Há muitas maneiras de se começar uma crítica, e nem sempre é possível ser tão direto e objetivo. No sábado à noite, porém, foi: o concerto que a Filarmônica de Minas Gerais apresentou na Sala São Paulo, na programação do Festival de Campos do Jordão, revelou uma orquestra madura, sólida, tanto nas intervenções de seus solistas como em conjunto. Uma apresentação histórica.
O programa começou com a abertura da ópera Le Roi D’Ys, de Lalo. A qualidade dos solos do clarinete de Marcus Julius Lander e do violoncelo de Philip Hansen, a atenção às dinâmicas, a percepção da arquitetura da obra: os músicos pareciam artesãos, construindo a música com Mechetti, sem pressa, revelando a personalidade de cada naipe – e o equilíbrio de conjunto tão raro de se atingir.
Ouvindo o Lalo, tem-se a impressão de que a identidade sonora da filarmônica preza acima de tudo a precisão, com um som afiado que não significa menor expressividade mas, pelo contrário, uma intensidade que vem do detalhe, do diálogo de timbres, e da clareza na construção de cada passagem. E, nesse sentido, o violoncelista Viktor Uzur, que tocou o Concerto nº 1 de Saint-Säens, pareceu o solista ideal para o grupo.
A sonoridade que ele extrai do violoncelo nunca é derramada – e dá ao estilo declamatório de Saint-Säens um caráter particular, sem exageros. Isso ficou claro em especial no segundo movimento, no minueto em que conversa com as cordas, quando a filarmônica mostrou sua versatilidade, assumindo o papel de acompanhamento como se fosse uma enorme formação camerística. Um momento como esse, tão fugaz, tinha tanta poesia que já teria valido a apresentação.
Não há dúvida: ao completar 15 anos de atividades, a filarmônica é um edifício sólido, cuja arquitetura se impõe na nossa paisagem musical
Em seguida, a Sinfonia nº 3 de Rachmaninov. Ela é um caso interessante. Tem tudo aquilo que esperamos de uma obra do autor: uma orquestração repleta de coloridos, o tônus lírico do romantismo tardio, os contrastes entre emoções muitas vezes conflitantes. Mas há ao mesmo tempo uma austeridade que parece relativizar cada certeza colocada pela música.

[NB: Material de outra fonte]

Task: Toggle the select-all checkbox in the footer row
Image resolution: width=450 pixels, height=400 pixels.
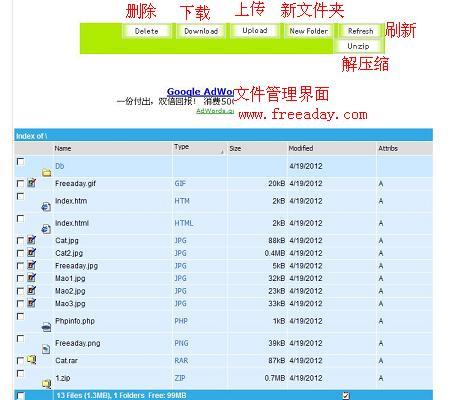Action: (20, 396)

Conciliar esses dois universos não é fácil, mas Mechetti fez exatamente isso, com a filarmônica jamais perdendo o foco e o caminho que se propôs a construir. E, claro, que prazer é ouvir os metais com sua expressividade segura, as madeiras capazes de coloridos surpreendentes, as cordas atentas às dinâmicas – e os solos tão delicados e sofisticados da spalla Libby Fayette ou da flautista Cássia Lima.
Mechetti costuma referir-se ao trabalho de uma orquestra como uma construção, em que cada tijolo precisa ser colocado na hora certa e com cuidado. Esse processo nunca acaba. Mas não há dúvida: ao completar 15 anos, a filarmônica é um edifício sólido, cuja arquitetura se impõe na nossa paisagem musical.